The third one is wrapping all of this with our new division called BioInsights. [Think] about the amount of data that’s going to be produced between these sequencing systems and then layering all the omics from proteomics to transcriptomics to epigenetics to genomics, and all the other omics we’re not even talking about yet. And then across the multimodal space, you are talking about the number of samples, the total number of cells or different cells, or whether it’s blood or plasma. To make sense of that data, you’re going to [need] infrastructure, bioinformatics, AI, and machine learning.
Thomas: I did want to pivot to talking about the bigger market picture which includes some new players. At this meeting, in particular, Roche has been discussing its SBX technology including presenting new data. What are your thoughts on more competitors entering the market? Are you worried at all?
Barnard: Let’s take a step back. The market is maturing and there’s so much revenue dollars that a lot of players are trying to capture. For Roche, with its diagnostic division and relationship to drug development, it makes sense for them to be interested in this market. What we’re seeing now is their technology is turning the corner. The data being produced seems real, but there’s a huge difference between the data being real, in isolated incidents, in an academic sense and being useful in the marketplace. And this is the phase they’re in, which any young early release technology goes through. So, it’s really a wait and see what the technology delivers. From Illumina’s point of view, our roadmaps are extremely strong. So, I think we have roadmaps and products that will compete in the marketplace.

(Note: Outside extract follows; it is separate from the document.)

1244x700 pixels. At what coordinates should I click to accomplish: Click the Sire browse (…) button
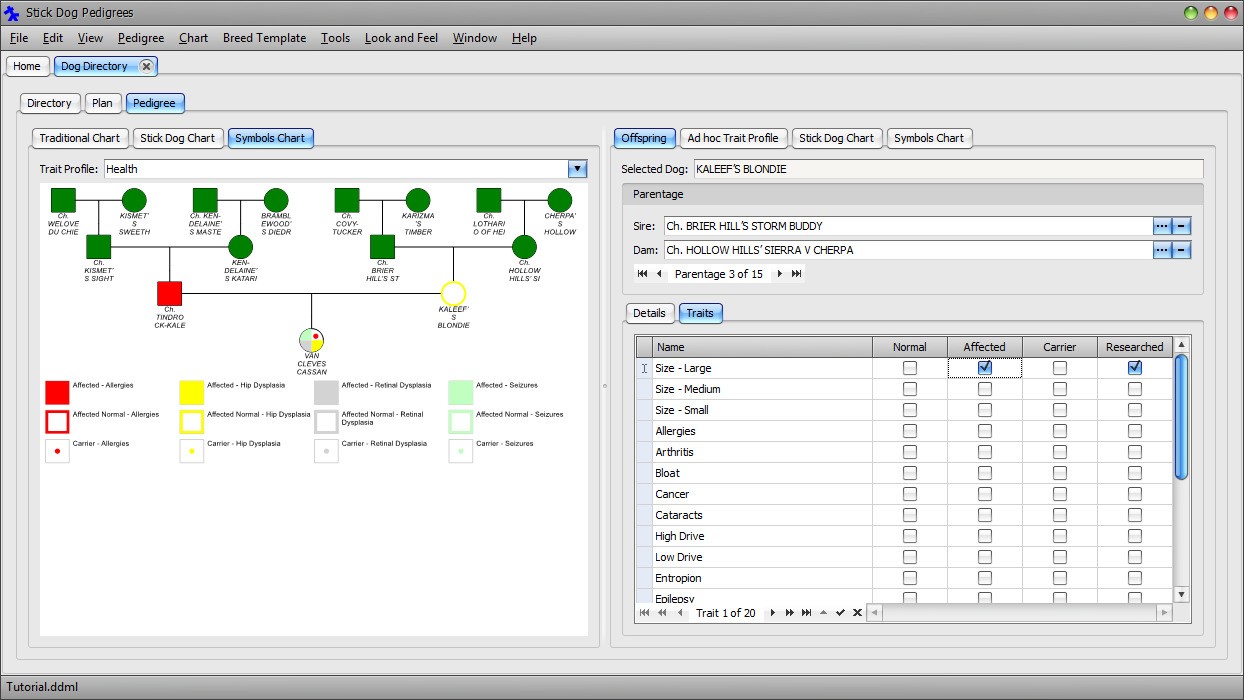(1161, 226)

Thomas: I’m assuming you’ve heard that in one of the sessions, Roche revealed the pricing for its sequencing platform [$750,000] minus the costs of consumables and things like that. Does that price point concern you?

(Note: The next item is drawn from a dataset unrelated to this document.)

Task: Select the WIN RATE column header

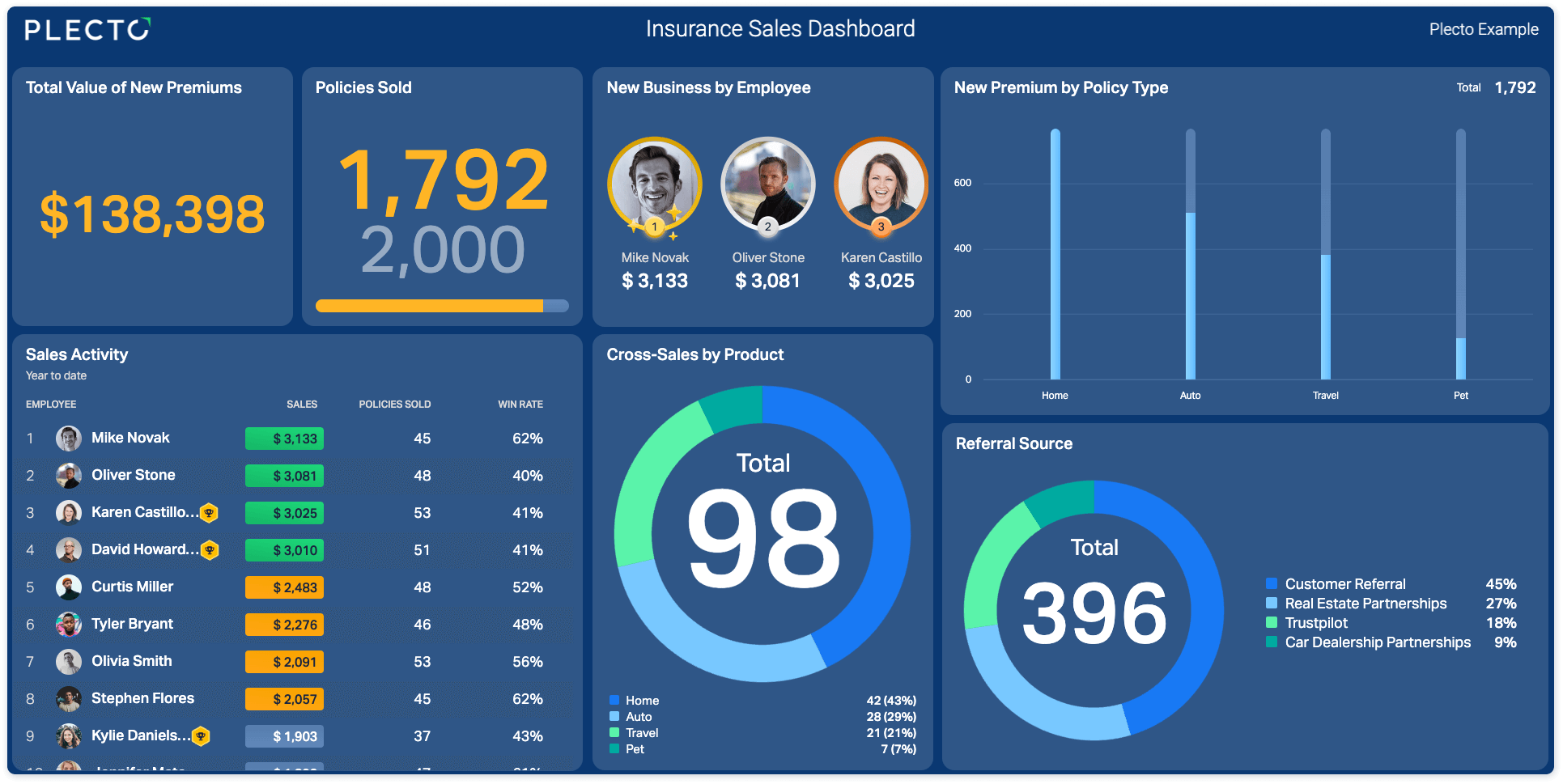Action: [520, 405]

Barnard: I’ll start by saying that the investment by companies entering sequencing speaks to the continued strength and potential of the market. We welcome competition, it makes us stronger, it’s good for science and for our customers. The reality is, the sequencer is only a piece of the puzzle, and customers have to consider the complete cost of workflow and its range of capabilities—how much can you do with that box? That’s precisely why we’re focused on delivering a robust offering of complete omic solutions that can be run on a single platform. The future is about our ability to increase diagnostic yield, which will be enabled by products that provide deeper, broader biologic insights, like our 5-base and Constellation technologies. No other company has such a powerful portfolio. I’ll add that emerging technologies take considerable time to go from development to launch to adoption. It’s still early, we’ll look forward to seeing published data to assess the accuracy, data quality, consistency, as well as end-to-end cost.
Thomas: As we wrap up, any final thoughts?

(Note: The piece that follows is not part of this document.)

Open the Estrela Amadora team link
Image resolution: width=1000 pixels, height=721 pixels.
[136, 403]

Barnard: I think it’s extremely important to point out that we’re in the middle of our multi-year strategy. Part of that strategy is executing on our roadmap and delivering our products to the market. They’re having the impacts we hoped they would, and people are proving that with the customer experiences. Next year, our whole vision of integrated multiomic and multimodal total workflows will be complete to a large degree. It really is an exciting time for Illumina to be talking about this.